WHAT IS REQUIRED:
Please copy out, unchanged, every row from the one containing "College [260, 136]" down to the last row.

##### EXERCISE INPUTS

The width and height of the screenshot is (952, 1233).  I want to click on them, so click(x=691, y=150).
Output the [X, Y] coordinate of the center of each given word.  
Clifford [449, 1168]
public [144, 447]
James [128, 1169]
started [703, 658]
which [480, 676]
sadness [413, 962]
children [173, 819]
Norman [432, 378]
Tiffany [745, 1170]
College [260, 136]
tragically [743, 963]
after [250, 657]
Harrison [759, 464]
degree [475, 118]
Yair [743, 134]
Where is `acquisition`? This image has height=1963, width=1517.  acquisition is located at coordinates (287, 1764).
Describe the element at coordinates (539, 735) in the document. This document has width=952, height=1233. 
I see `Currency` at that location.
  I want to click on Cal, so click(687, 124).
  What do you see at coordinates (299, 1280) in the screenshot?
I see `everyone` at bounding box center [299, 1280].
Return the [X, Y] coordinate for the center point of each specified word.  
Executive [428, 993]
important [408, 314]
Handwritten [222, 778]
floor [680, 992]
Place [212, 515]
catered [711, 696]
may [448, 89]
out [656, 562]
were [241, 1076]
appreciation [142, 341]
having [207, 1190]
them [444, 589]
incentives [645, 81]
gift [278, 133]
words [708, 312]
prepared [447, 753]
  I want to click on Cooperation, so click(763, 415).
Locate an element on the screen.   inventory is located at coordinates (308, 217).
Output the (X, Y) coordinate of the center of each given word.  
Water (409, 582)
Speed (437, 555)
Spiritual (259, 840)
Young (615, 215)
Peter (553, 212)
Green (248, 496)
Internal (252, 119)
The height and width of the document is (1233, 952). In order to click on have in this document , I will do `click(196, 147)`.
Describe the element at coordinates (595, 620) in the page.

##########

THE ANSWER:
College [260, 136]
tragically [743, 963]
after [250, 657]
Harrison [759, 464]
degree [475, 118]
Yair [743, 134]
Where is `acquisition`? This image has height=1963, width=1517.  acquisition is located at coordinates (287, 1764).
Describe the element at coordinates (539, 735) in the document. This document has width=952, height=1233. 
I see `Currency` at that location.
  I want to click on Cal, so click(687, 124).
  What do you see at coordinates (299, 1280) in the screenshot?
I see `everyone` at bounding box center [299, 1280].
Return the [X, Y] coordinate for the center point of each specified word.  
Executive [428, 993]
important [408, 314]
Handwritten [222, 778]
floor [680, 992]
Place [212, 515]
catered [711, 696]
may [448, 89]
out [656, 562]
were [241, 1076]
appreciation [142, 341]
having [207, 1190]
them [444, 589]
incentives [645, 81]
gift [278, 133]
words [708, 312]
prepared [447, 753]
  I want to click on Cooperation, so click(763, 415).
Locate an element on the screen.   inventory is located at coordinates (308, 217).
Output the (X, Y) coordinate of the center of each given word.  
Water (409, 582)
Speed (437, 555)
Spiritual (259, 840)
Young (615, 215)
Peter (553, 212)
Green (248, 496)
Internal (252, 119)
The height and width of the document is (1233, 952). In order to click on have in this document , I will do `click(196, 147)`.
Describe the element at coordinates (595, 620) in the page.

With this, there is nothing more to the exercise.